__ACTIVITY__. Would you please reproduce all the entries exactly, leaving the pictures out?

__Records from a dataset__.
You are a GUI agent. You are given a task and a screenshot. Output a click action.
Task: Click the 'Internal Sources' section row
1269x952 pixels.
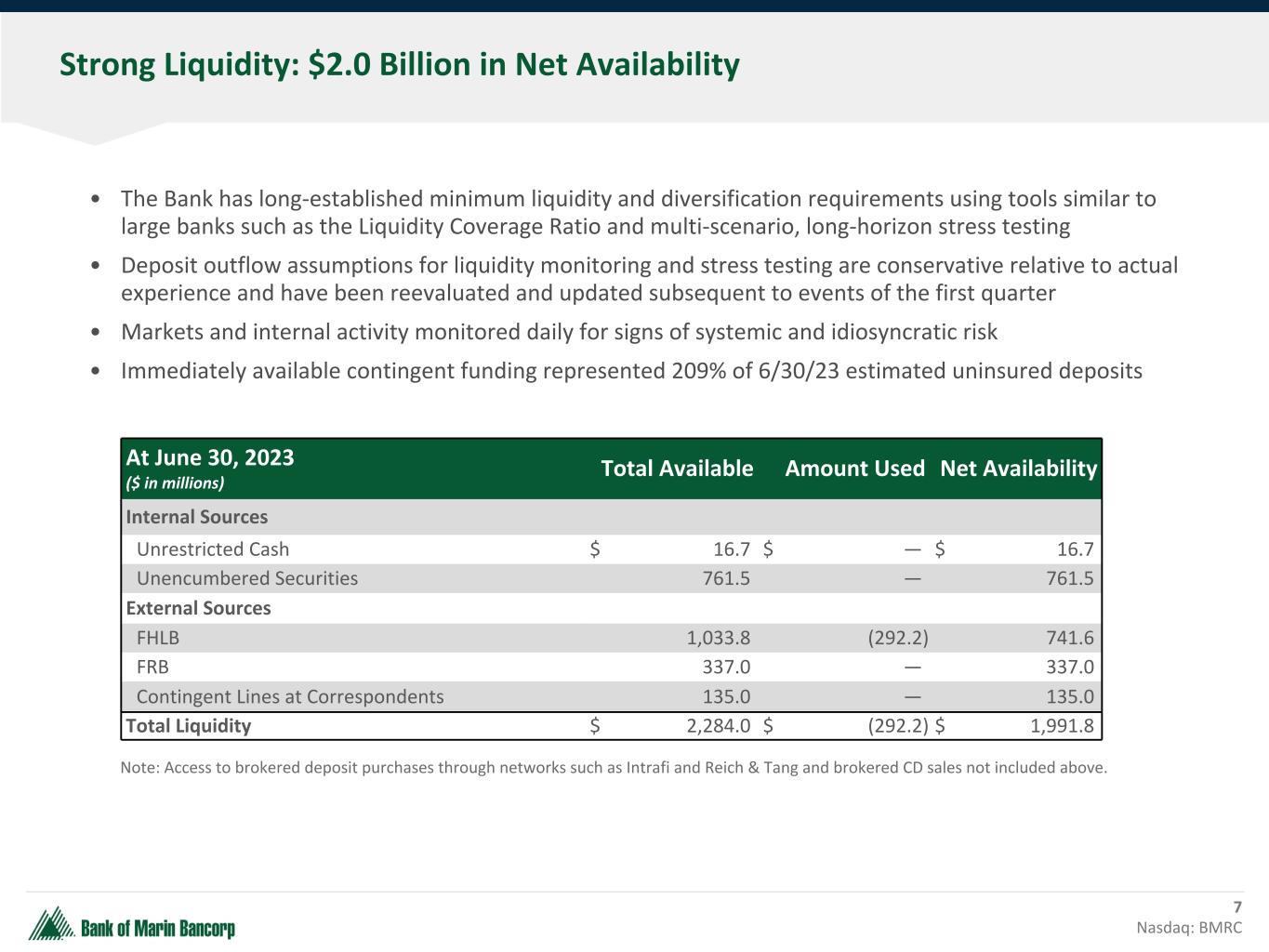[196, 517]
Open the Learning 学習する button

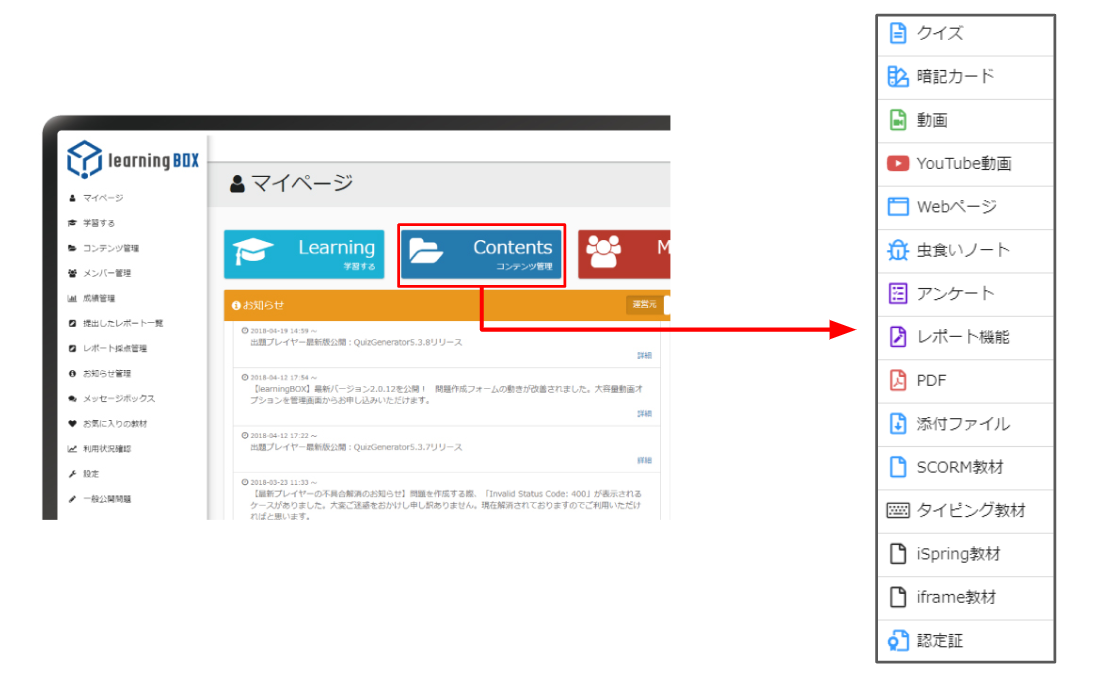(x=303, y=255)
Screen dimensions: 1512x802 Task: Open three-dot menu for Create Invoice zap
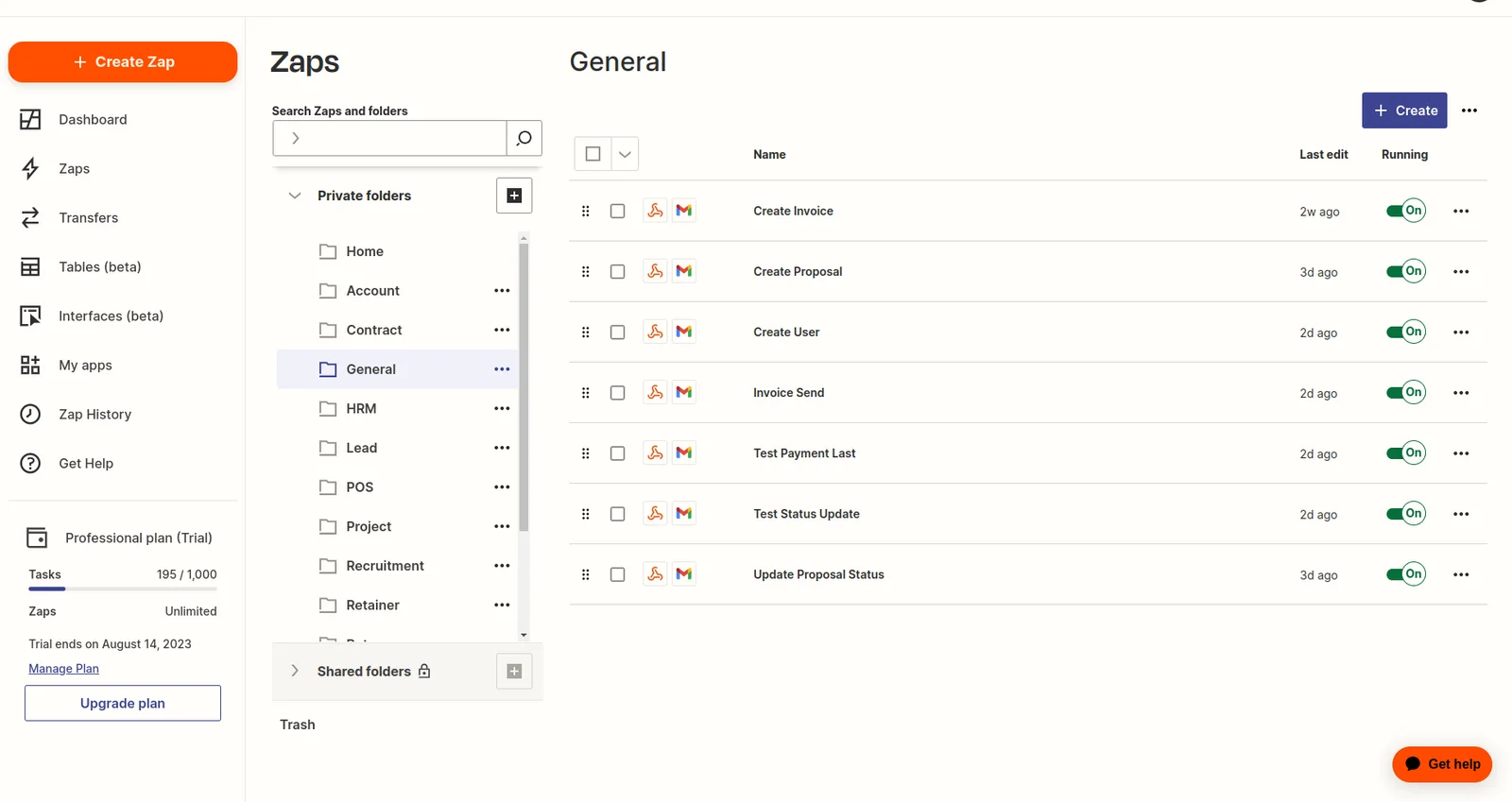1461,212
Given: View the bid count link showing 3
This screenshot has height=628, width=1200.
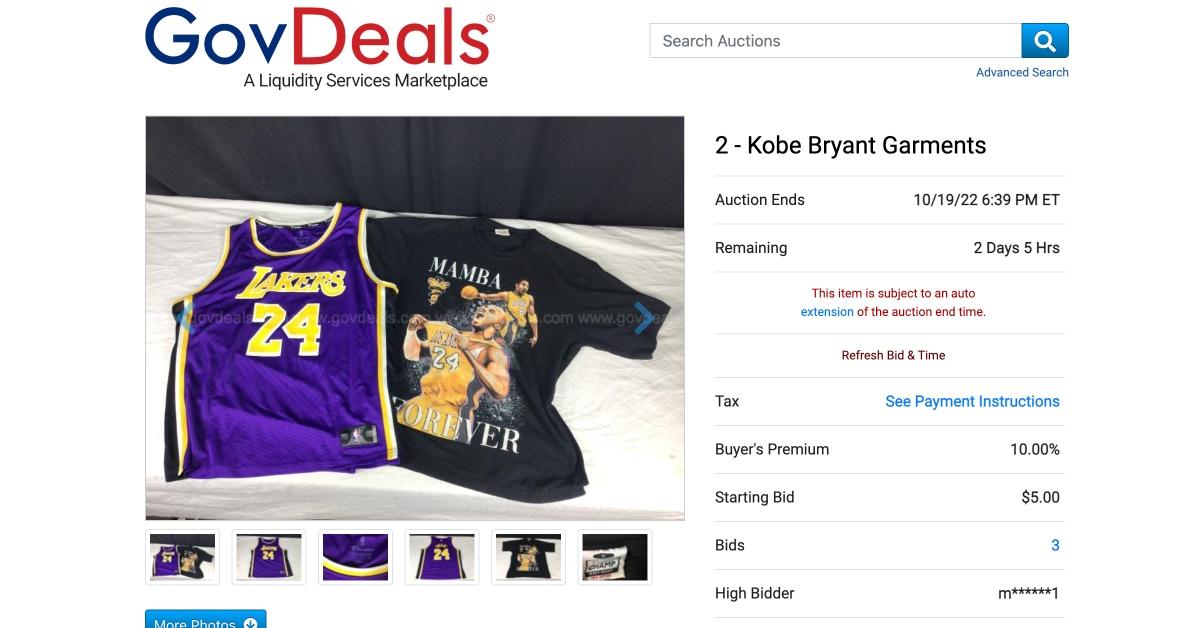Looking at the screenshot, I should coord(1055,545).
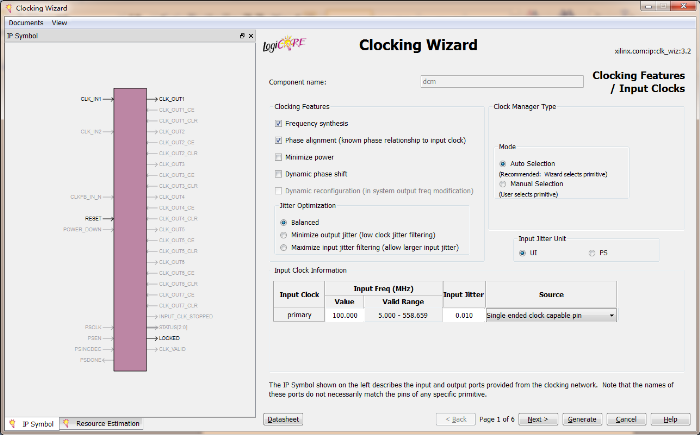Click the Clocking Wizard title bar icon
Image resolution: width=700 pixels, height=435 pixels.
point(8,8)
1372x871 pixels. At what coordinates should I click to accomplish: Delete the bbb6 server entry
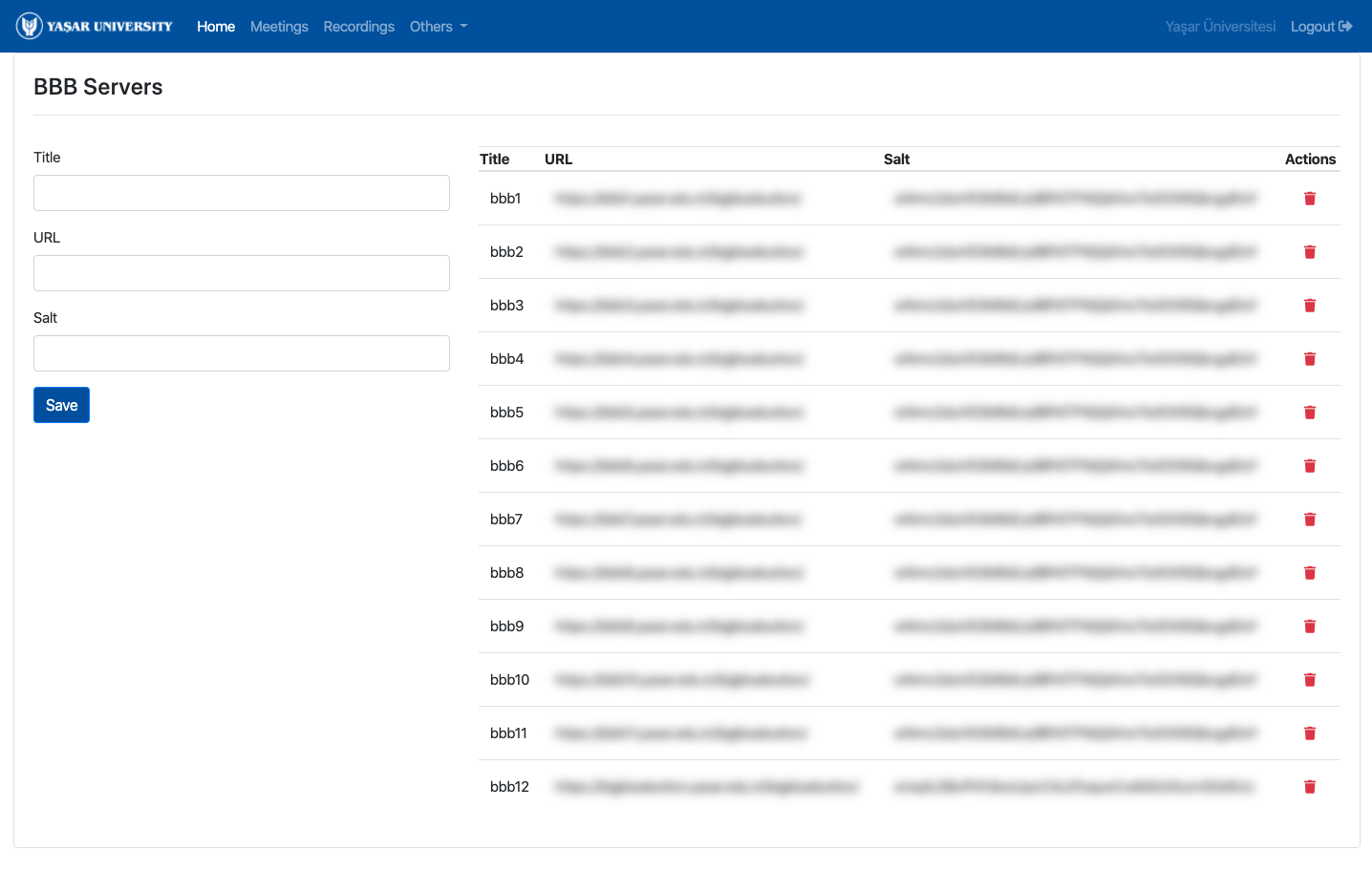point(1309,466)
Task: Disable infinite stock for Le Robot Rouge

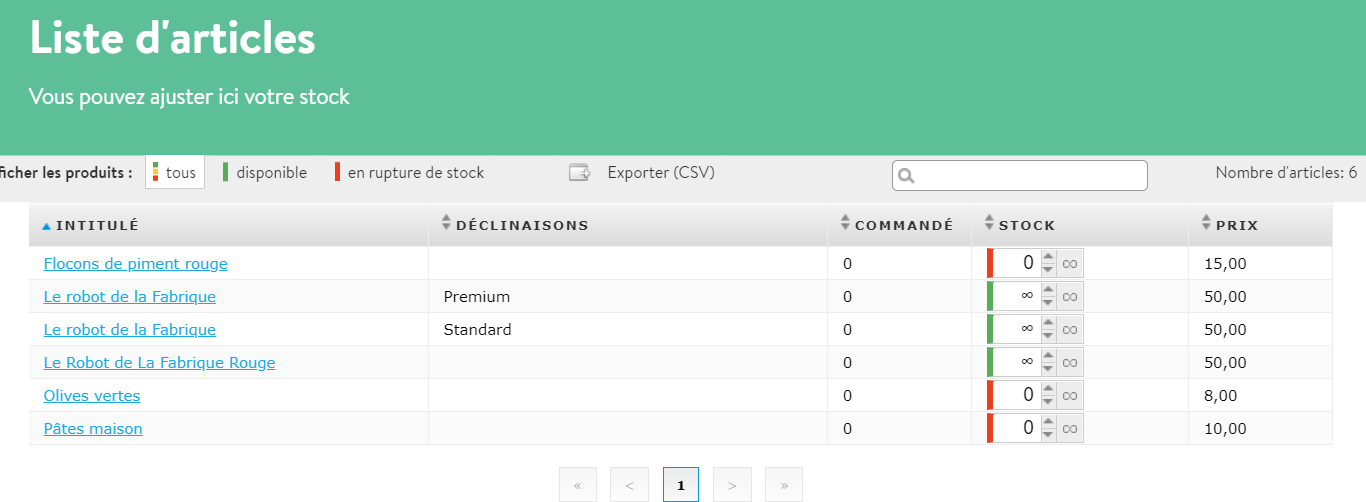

__OUTPUT FOR THIS TASK__.
You are a GUI agent. You are given a task and a screenshot. Output a click action.
Task: Click the 'Internal Sources' section row
1269x952 pixels.
[196, 517]
Open the Learning 学習する button

(x=303, y=255)
Screen dimensions: 1512x802 Task: Open three-dot menu for Create Invoice zap
1461,212
Given: View the bid count link showing 3
This screenshot has height=628, width=1200.
Looking at the screenshot, I should coord(1055,545).
Click the Clocking Wizard title bar icon
Image resolution: width=700 pixels, height=435 pixels.
point(8,8)
1372x871 pixels. At what coordinates should I click to accomplish: Delete the bbb6 server entry
point(1309,466)
Task: Disable infinite stock for Le Robot Rouge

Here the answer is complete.